January 10th. It's been about a month and a half since I launched my AI fortune-telling site.
Before I knew it, I had finished the last planned feature for my second project, TubeLingo — a grammar learning system in English, Japanese, and Korean.
The UI and UX still have that rough, not-quite-polished feel. There are probably bugs lurking somewhere. I have plenty of things I'd love to fix — but for now, I'm putting a bookmark in the TubeLingo chapter and calling it "version one."
Why? Because my husband — who takes his gym sessions far more seriously than his job — has already put in a request for a third app. And I want to start building it.
The daily struggle between ideals and reality
My goal at the start of the year was to build 10 apps. Two projects in, I've already learned my lesson: once you start building, your standards quietly creep up, and knowing when to stop is harder than it sounds.
So I'm revising the goal. First, 5 apps. Five ideas, brought to life.
Let me look back on the messy, unglamorous parts of the journey so far.
The first project was a simple fortune-telling site: input something, get a result. Even that was a battle. I had no idea how to work with AI in a coding context — what "Gemini Pro" was, what "fast mode" meant. I just copied and pasted and figured it out as I went.
Then came TubeLingo.
What I thought would be a straightforward feature kept expanding — the codebase grew far beyond what I'd imagined. My workflow was: ask Gemini for code via a prompt, copy it, paste it in. Looking back, that was a pretty reckless way to build something.
"Just copy and paste the code" — sounds simple. Reality disagrees.
As features multiplied, the code ballooned to hundreds of lines. Pasting a block in the wrong place by just one line could turn the entire preview screen white — the dreaded white screen of doom.
A single missing { bracket. A tag deleted that should have been left alone. Those tiny mistakes would leave me stuck for hours, unable to track down the source of the error. That was my everyday life.
On top of that, feeding long blocks of code to an AI means the AI starts forgetting the earlier context — and suddenly starts producing responses that have nothing to do with what you asked. Over and over, I hit the wall of token limits (the ceiling on how much information an AI can process at once), and ended up reluctantly upgrading to the expensive Ultra Plan. My wallet felt it.
When I was implementing the vocabulary and grammar features, I'd be stuck on error after error, barely moving forward. "Maybe I should just cut this feature entirely," I genuinely thought, and nearly gave up. What kept me going was slowly realizing: this is just what vibe coding in a real IDE actually looks like.
And just recently — when I'd started to feel a little more confident — I made another big mistake.
I spent an entire day building out 25 units of Korean grammar data. Then I noticed: only 1 unit was showing up.
Once again, whether it was my instructions or the AI's behavior, everything I'd done had vanished.

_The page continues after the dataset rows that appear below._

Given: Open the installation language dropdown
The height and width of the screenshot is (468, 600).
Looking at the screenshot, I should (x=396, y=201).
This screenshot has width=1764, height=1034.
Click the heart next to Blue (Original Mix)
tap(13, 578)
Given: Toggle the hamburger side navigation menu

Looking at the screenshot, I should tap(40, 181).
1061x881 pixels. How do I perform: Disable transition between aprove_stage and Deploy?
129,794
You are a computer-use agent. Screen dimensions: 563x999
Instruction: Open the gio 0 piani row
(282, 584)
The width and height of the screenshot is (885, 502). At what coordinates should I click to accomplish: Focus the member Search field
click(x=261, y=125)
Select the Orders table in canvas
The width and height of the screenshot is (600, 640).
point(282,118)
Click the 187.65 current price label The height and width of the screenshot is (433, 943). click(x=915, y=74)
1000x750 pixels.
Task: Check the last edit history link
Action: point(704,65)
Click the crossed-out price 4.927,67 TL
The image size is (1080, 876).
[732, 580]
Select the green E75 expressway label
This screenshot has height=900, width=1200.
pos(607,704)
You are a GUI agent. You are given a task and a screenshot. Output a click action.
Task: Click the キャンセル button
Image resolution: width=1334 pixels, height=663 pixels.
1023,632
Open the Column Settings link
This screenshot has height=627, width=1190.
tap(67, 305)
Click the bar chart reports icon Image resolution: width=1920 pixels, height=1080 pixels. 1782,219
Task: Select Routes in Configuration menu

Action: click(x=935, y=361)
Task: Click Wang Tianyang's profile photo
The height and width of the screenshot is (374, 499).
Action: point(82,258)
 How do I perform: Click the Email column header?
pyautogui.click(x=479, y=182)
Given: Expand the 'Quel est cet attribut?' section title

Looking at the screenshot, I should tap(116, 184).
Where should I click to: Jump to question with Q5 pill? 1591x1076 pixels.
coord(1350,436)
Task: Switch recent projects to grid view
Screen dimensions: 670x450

I asked the AI to restore it and let it run overnight. When I woke up and checked — garbled characters everywhere. Just... garbage.
The result of an all-night restore attempt: this
The moment of despair — nothing but sighs
But this was my second big failure. I didn't panic this time.
Fix it one step at a time with the AI. It's not as bad as it looks. I surprised myself with how quickly I bounced back — and how much more resilient I'd become compared to the first disaster.
What is a "Git Commit"?
Let me take a moment to explain "Git Commit" — the thing I neglected, and paid dearly for.
Think of it like saving your game before a boss fight. In programming, a Git Commit is exactly that: creating a save point.
If you don't do it regularly, and something goes wrong — a white screen, lost data — you could find yourself thrown back hours or, in the worst case, to the very beginning. It's the lifeline that every developer relies on to avoid that crushing feeling of lost work.
Three-plus weeks of TubeLingo development. So many lessons — which is just a polite word for failures.
Adapting to a new environment like Antigravity. The repeated frustration of hitting token limits. The rising costs. And yet — I'm genuinely glad I kept going.
TubeLingo was born from a personal wish: one day, my kids and my father might be able to exchange a few words with each other in Korean and Japanese. Offering quality educational content for free — if that helps even one person, even a little, it's worth it.
Now, onto the third project.
This time, I'm taking on login functionality and a database to save daily records. Not just screens — the invisible plumbing underneath. And maybe, just maybe, I can figure out how to monetize a premium feature. A girl can dream.
A mom in her mid-40s. Still stumbling. Still going.